Y claro está, sin mujeres, la antigua y tradicional vida de los aldeanos fineses estaba tocando a su fin. ¿Qué hacer? Unos intermediarios tuvieron una idea luminosa para cubrir aquel mercado. Anunciaron viajes a las Filipinas por el equivalente a 10.000 dólares, con pase de novias incluido. Podías ir y elegir una mujer dispuesta a seguirte al otro lado del mundo, siempre y cuando le pagases algo a su familia. ¿Cómo se ajustaron aquellas pobres inmigrantes al duro clima, a las costumbres extrañas y a un idioma que no entendían? Pues no muy bien. Pero ahora eran sus hijos los que corrían por los fríos bosques, aportando nuevos genes a lugares que durante siglos no habían experimentado cambio biológico alguno. ¿Qué tiene todo ello que ver con la selección a favor o en contra de los genes fineses?
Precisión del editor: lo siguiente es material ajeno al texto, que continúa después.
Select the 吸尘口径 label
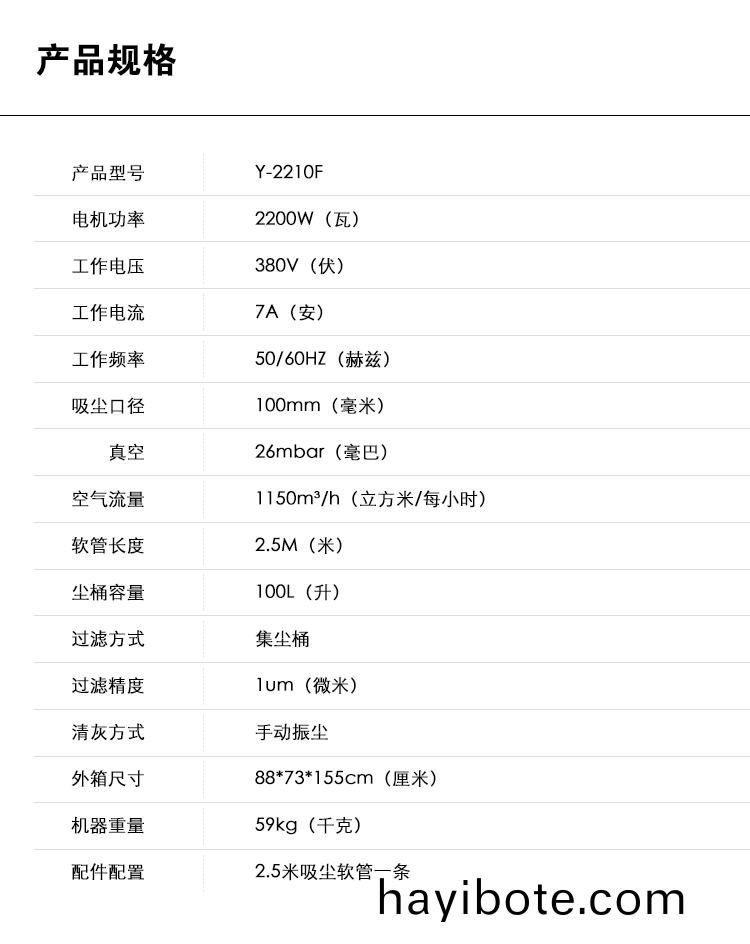[108, 406]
El truco radica en que, por lo que sabemos, no existe nada que pueda denominarse concretamente genes "fineses" o "filipinos". Los humanos pertenecen a la misma especie y las instrucciones químicas que llevamos están tan bien mezcladas que existen muy pocos rasgos genéticos únicos de una cultura o grupo étnico concreto. De hecho, los genetistas saben que los chimpancés y los humanos comparten más del 90 % de sus instrucciones genéticas, y no obstante, ¡viva la diferencia! La consideración relevante para el futuro de nuestra especie no es si el banco de genes de los finlandeses será diluido por los filipinos, o si los Estados Unidos serán invadidos lentamente por genes hispanos (o eslavos, o asiáticos). La posibilidad más pertinente es que los memes extranjeros desplacen al banco de memes originales. En la medida en que los padres hispanos enseñen a sus hijos el español y sus costumbres y valores de origen, el inglés y sus hábitos culturales acompañantes saldrán perdiendo (sí, claro, los memes ingleses de los Estados Unidos no son en realidad "originales", ya que desplazaron a muchas culturas amerindias en los últimos siglos).
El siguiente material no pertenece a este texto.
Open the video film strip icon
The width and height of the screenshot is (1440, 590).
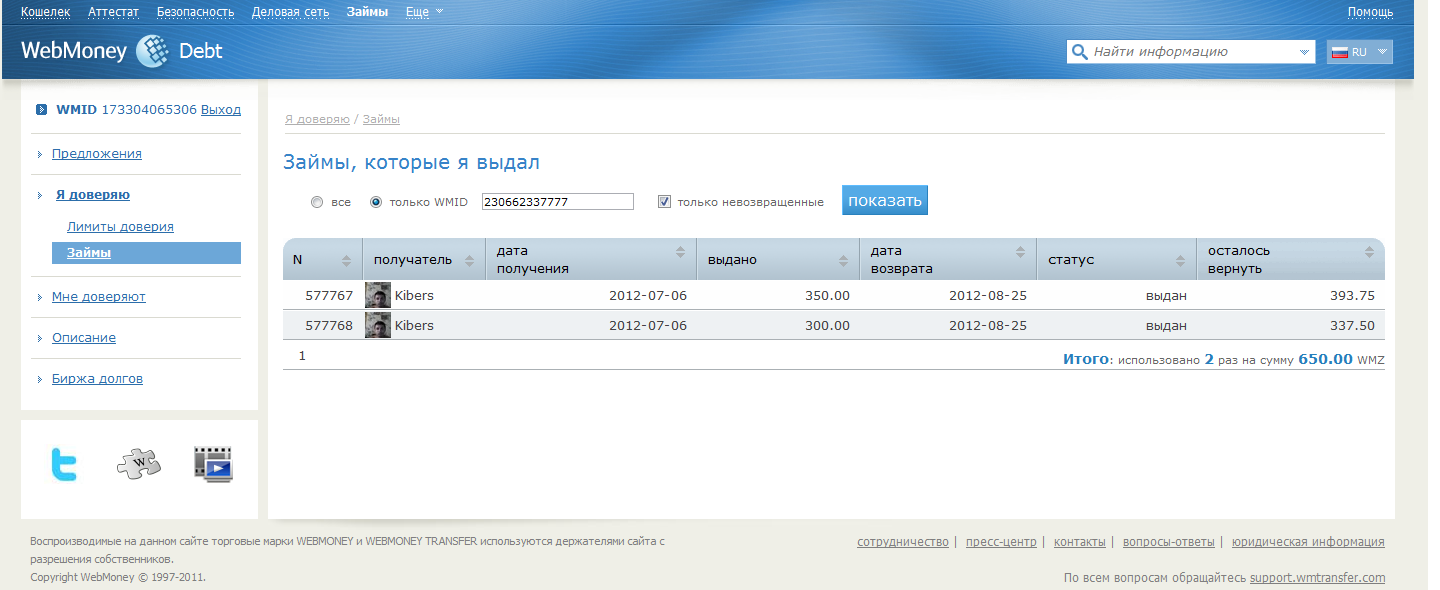click(213, 465)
La selección de memes es ahora probablemente mucho más crítica que la evolución genética a la hora de determinar nuestro futuro. Por ello, es esencial comprender mejor cómo seleccionamos la información contenida en memes. Todos nosotros participamos en este proceso, y en la medida en que sepamos lo que hacemos, podemos participar en determinar su dirección. Pero antes de pararnos a considerar lo que sería una dirección evolutiva positiva, resultaría muy útil considerar algunos de los peligros más peculiares de la evolución cultural o mimética. Como veremos, muchas de las características que hacen que la selección natural parezca estar caracterizada por una tendencia brutal se repiten de manera similar en la selección y transmisión de memes.